- _Task goal_
Which lines in the material below contain the word "indicating"? Pull out each of them in full.

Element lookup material
————

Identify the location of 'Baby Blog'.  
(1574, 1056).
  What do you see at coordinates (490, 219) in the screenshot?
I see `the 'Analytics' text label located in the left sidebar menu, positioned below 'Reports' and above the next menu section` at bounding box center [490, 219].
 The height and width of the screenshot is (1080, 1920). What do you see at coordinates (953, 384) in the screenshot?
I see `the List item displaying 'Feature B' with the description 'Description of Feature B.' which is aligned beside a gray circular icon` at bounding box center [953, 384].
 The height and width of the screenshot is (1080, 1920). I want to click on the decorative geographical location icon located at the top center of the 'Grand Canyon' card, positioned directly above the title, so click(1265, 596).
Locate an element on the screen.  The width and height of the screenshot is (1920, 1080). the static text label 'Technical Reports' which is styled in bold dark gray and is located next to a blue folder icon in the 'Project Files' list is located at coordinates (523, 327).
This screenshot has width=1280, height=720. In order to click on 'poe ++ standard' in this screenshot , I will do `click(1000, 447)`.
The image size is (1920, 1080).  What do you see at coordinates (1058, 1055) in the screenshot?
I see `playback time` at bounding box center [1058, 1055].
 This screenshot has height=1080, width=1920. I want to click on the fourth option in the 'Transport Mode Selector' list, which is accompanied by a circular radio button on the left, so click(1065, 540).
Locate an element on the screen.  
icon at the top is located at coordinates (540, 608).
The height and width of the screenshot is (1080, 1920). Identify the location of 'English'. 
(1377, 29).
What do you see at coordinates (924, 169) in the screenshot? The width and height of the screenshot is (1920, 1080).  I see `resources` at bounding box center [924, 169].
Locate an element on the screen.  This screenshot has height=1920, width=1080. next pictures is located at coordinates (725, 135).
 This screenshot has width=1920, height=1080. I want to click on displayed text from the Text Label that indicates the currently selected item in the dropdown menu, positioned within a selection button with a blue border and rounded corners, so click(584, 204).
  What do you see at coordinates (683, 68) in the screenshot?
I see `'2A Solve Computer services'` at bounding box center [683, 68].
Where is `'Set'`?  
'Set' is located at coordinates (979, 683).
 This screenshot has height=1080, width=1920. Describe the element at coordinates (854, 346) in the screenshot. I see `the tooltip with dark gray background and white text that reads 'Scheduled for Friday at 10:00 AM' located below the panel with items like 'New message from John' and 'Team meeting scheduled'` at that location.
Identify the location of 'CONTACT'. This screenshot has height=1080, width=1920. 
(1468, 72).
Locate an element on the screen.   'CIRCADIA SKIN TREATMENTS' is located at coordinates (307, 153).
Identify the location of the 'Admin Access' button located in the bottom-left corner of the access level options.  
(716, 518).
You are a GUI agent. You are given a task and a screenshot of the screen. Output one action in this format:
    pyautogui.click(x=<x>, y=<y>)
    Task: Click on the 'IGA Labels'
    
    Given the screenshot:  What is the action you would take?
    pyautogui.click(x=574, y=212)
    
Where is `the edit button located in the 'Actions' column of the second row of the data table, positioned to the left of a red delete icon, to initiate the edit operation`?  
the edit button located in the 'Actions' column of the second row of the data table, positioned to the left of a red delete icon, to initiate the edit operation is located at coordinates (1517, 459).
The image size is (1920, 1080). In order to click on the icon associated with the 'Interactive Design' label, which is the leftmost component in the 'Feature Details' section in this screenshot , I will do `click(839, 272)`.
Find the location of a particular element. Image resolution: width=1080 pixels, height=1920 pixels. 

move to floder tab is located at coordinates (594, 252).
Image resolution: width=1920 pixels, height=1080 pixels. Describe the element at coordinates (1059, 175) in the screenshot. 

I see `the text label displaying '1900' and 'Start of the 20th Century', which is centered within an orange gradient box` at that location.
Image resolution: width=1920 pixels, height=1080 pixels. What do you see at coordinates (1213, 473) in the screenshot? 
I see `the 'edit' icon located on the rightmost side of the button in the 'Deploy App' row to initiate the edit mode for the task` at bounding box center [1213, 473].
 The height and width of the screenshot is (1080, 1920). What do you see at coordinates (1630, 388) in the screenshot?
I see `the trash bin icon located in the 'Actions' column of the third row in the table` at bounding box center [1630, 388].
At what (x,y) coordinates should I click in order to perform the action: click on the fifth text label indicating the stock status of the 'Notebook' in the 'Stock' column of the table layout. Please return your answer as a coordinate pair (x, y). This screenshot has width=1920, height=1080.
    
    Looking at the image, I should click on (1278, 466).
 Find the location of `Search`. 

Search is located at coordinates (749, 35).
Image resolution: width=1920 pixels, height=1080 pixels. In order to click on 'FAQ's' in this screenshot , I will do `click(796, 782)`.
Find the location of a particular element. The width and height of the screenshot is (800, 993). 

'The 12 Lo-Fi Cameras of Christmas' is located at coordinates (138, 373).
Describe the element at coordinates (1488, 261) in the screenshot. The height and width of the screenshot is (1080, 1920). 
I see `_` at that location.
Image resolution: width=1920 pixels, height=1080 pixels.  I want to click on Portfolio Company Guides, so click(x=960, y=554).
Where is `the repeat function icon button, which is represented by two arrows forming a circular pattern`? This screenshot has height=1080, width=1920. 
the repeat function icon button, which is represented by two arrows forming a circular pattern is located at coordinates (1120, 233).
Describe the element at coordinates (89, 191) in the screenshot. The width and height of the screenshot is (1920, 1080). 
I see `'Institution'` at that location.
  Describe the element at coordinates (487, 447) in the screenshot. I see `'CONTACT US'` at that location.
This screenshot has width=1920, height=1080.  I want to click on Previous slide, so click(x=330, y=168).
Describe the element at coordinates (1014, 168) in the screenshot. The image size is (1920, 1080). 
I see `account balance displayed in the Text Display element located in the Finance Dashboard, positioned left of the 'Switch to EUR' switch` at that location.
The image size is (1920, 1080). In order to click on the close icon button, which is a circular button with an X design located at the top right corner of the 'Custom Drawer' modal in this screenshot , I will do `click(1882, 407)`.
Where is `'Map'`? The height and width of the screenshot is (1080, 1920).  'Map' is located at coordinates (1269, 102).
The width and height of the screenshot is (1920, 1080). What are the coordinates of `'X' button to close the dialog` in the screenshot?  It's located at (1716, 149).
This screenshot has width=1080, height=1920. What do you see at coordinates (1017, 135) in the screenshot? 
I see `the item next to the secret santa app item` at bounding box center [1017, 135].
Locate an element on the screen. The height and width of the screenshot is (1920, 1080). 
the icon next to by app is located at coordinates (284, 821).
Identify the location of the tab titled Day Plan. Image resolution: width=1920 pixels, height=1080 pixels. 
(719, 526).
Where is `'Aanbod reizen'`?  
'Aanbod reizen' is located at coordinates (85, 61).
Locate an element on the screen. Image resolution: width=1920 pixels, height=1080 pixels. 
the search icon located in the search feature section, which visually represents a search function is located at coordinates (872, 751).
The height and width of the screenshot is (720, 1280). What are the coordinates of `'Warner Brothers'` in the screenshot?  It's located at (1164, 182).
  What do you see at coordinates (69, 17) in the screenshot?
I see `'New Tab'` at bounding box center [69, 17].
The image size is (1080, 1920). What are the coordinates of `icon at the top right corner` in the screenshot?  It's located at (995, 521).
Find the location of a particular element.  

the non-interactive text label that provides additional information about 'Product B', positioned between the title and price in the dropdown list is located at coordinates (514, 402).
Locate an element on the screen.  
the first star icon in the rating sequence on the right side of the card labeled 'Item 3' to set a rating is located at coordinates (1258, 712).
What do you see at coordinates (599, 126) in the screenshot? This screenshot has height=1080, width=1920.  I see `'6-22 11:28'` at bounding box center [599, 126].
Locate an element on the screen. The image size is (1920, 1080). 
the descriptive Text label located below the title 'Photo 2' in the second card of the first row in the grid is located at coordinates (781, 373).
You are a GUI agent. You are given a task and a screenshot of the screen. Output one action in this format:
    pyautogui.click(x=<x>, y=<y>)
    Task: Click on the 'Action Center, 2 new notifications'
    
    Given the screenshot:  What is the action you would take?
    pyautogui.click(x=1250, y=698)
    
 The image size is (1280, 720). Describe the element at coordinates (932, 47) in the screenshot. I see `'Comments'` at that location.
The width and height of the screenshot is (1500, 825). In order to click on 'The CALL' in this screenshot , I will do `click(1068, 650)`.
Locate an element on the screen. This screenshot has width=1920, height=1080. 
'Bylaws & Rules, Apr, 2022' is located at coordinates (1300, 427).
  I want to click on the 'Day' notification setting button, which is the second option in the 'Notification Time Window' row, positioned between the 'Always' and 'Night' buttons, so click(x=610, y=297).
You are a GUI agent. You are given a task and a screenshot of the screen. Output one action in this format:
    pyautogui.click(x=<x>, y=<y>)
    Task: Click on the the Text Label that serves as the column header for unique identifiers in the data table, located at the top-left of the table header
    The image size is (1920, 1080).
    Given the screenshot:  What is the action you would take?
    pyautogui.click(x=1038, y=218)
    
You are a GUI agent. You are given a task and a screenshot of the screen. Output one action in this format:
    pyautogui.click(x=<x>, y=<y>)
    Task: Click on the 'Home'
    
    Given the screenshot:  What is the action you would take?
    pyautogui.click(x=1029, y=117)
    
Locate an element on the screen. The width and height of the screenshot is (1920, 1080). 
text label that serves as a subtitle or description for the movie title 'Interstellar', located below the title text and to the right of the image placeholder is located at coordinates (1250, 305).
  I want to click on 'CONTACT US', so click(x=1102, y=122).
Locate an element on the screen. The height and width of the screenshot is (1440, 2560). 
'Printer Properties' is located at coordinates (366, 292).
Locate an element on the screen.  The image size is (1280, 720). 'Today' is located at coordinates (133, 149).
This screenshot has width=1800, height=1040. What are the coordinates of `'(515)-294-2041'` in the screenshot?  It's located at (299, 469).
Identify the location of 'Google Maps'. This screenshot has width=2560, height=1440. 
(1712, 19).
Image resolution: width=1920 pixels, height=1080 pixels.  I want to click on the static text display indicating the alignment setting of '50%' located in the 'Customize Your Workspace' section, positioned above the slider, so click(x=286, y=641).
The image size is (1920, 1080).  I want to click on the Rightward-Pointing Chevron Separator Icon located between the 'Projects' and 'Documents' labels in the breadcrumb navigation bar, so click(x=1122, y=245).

————

- _Expected answer_
At what (x,y) coordinates should I click in order to perform the action: click on the fifth text label indicating the stock status of the 'Notebook' in the 'Stock' column of the table layout. Please return your answer as a coordinate pair (x, y). This screenshot has width=1920, height=1080.
Image resolution: width=1920 pixels, height=1080 pixels.  I want to click on the static text display indicating the alignment setting of '50%' located in the 'Customize Your Workspace' section, positioned above the slider, so click(x=286, y=641).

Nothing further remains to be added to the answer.